Note: In early February, a comprehensive report on the work of the WELS Hymnal project was posted to our website and distributed through several synod-wide communication channels. We are also featuring each section of the report here on our website's blog. As each section is featured we invite your feedback using the contact form on the bottom of the page.
Pastor Aaron Christie, Chairman
The Hymnody Committee (HC) is responsible for what one would expect: the roughly 650 hymns found between the covers of the new hymnal. Our work, supervised by the Executive Committee, includes both the texts and music of the hymns. We are working hard to provide a body of hymnody for our synod that is centered in Christ, rooted in the means of grace, decidedly Lutheran in tradition, yet providing ample room for the best that the Church at-large has to offer.
One would expect the HC to work on the hymns of the so-called “pew edition” hymnal. However, the scope of the HC’s task is wider than that. The HC also has its sights set on providing a vast array of musical resources for each hymn, available apart from the pew edition. The HC will play a major role in producing resources that could include alternate accompaniments, settings in lower keys, descants, and other instrumental parts not included in the pew edition. In short, the HC is responsible for all things textual and musical in relation to hymns in our next hymnal.
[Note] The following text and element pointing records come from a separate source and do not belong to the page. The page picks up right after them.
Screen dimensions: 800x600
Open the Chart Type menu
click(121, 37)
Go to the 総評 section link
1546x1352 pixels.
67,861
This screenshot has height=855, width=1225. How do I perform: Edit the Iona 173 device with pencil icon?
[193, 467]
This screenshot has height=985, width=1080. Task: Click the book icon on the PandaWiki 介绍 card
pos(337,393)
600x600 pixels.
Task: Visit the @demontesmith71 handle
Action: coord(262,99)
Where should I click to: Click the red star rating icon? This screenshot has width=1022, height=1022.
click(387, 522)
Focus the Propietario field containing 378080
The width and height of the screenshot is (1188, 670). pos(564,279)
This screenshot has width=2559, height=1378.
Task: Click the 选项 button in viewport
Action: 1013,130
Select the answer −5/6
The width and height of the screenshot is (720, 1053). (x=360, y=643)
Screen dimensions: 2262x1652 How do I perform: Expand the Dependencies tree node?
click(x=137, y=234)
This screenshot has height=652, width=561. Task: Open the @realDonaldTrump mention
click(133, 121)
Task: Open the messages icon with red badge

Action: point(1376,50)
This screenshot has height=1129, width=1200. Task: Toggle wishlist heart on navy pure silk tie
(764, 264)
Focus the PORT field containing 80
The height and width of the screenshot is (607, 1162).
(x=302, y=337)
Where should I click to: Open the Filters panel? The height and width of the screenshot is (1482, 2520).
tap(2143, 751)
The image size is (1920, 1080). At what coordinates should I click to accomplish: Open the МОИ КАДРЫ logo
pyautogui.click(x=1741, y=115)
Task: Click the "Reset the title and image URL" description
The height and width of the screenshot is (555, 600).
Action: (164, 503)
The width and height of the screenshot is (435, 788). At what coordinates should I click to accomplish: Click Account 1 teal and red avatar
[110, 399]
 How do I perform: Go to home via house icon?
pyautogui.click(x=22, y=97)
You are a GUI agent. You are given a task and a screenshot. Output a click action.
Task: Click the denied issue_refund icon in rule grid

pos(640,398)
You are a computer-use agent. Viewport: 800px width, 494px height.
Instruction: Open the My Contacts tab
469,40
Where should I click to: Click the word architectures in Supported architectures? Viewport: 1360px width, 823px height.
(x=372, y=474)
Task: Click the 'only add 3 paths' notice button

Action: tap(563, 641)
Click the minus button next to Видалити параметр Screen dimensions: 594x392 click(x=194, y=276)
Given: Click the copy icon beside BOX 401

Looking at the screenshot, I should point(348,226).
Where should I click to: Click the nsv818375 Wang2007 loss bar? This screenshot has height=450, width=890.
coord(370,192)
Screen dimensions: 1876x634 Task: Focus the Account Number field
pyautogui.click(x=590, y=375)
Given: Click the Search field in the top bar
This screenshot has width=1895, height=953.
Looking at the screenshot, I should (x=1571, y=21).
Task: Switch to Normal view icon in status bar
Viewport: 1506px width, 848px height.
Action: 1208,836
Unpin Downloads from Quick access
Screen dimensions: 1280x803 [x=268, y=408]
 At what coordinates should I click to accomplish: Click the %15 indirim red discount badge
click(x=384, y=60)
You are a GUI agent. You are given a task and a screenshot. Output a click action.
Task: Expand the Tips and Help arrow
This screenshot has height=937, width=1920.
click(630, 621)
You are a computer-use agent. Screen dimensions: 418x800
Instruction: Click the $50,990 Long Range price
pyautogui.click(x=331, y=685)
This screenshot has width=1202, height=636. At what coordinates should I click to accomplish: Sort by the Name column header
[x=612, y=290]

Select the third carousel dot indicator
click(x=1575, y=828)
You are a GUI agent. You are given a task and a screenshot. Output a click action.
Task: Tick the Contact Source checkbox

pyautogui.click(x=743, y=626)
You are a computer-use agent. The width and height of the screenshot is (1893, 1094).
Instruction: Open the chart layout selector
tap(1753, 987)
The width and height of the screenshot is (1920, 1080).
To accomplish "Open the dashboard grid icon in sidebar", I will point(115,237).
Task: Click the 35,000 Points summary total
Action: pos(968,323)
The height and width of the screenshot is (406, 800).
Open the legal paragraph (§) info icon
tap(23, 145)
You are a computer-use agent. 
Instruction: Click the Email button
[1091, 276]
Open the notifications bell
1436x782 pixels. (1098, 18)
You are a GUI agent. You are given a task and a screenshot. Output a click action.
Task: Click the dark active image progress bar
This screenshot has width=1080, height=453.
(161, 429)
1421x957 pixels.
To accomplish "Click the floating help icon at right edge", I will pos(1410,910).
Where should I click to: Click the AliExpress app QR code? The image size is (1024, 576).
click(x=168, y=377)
We are working hard to make the Church’s hymnic treasures as usable as possible by as many of our parishes and schools as possible.
Where We Are Headed
Some Old, Some New
We envision a book of approximately 650 hymns. Our new book will follow CW’s lead in bringing forward about two-thirds of the hymns from CW and CWS into the new book. This leaves about one-third of the book for new hymns. Some of these “new” hymns will be from centuries or decades past. Others of these hymns will be brand new - gleaned from materials which authors and composers have more recently released. When it comes to what’s new in this hymnal, our concern is not chronology, but quality.
How does a hymn earn a place in the new hymnal? What criteria is the HC using to determine if a hymn is worthy of inclusion? One of the first documents the HC produced was a list of hymn criteria. That document states:
Hymns considered for inclusion should…
be in harmony with the scriptural faith as confessed in the Lutheran Book of Concord.
be rooted in the Church year with its emphases on the life of Christ and the Christian’s life in Christ.
be drawn from classic Lutheran sources and deliberately inclusive of the Church’s broader song (including so-called International or Global music).
be superlative examples of their genre in regards to both textual content and musical craft.
be accessible and meaningful for God’s people at worship in both public and private settings.
be useful for those who preach and teach the faith.
be parts of a corpus that will find wide acceptance by the vast majority of our fellowship.
These principles are easy enough to articulate. Using them to evaluate each hymn is a little more difficult. What if, for example, a hymn is deep theologically and excellent musically (criterion #5), but is genuinely difficult to sing (criterion #6)? The HC is dedicated to taking each hymn on a case by case basis. The HC is also dedicated to making sure that the hymnal as a whole meets these criteria even if every hymn does not meet all of them equally.
Reviewing and Revising
In addition to searching for the best of what isn’t currently in CW and CWS, the HC is also responsible for reviewing the hymns currently in those volumes that will carry over to the next hymnal. The HC has some developed some philosophical guidelines pertaining to that part of its work.
We are generally content to keep the number of stanzas found in Christian Worship. However, when excellent content leads us to consider including additional stanzas, we will be open to doing so.
One frequent request has been that hymn keys be further lowered to aid singing. The HC is willing to consider lowering keys on occasion, especially if the upper range of the melody is deemed consistently too high.
That being said, we are cautious about lowering keys too frequently. A hymn’s key is part of what creates its overall “feel.” Think of a home builder. When putting in molding, he knows that oak and maple are two very different materials. When putting in flooring, he knows that laminate tile is very different from ceramic. We want to make sure that a hymn’s trim and flooring fit well with what the hymn is trying to communicate. For example, some have commented that CW uses the key of F-major rather frequently, resulting in a less-than-desirable “sameness” throughout the hymnal. We want to be sensitive to such issues when working with the key of each hymn.
Where the range of certain hymns is a bit of a challenge to some, we hope singers will be willing to continue to challenge their vocal range (a healthy exercise), and that congregations and schools will continue to be committed to supplying the instruction, instruments, and acoustics that help them do so.
One area where the HC is a little more minded to make some changes is in simplifying the harmonic language of the new hymnal. Some have stated it this way: “The pew edition should be a singer’s book more than a keyboardist’s book.” We envision the pew edition containing harmonies that are more rudimentary. We plan on supplying alternate, richer harmonies apart from the pew edition.
Other revisions will make this new hymnal more of a singer’s book. Instead of many alto and tenor notes being held while the melody and bass parts move, alto and tenor notes will generally be repeated. This should support four-part singing where it makes musical sense. We are also doing our best to align melody shapes and rhythms with usage in the wider Church so that alternate musical resources become more readily available and better match what our people have before them.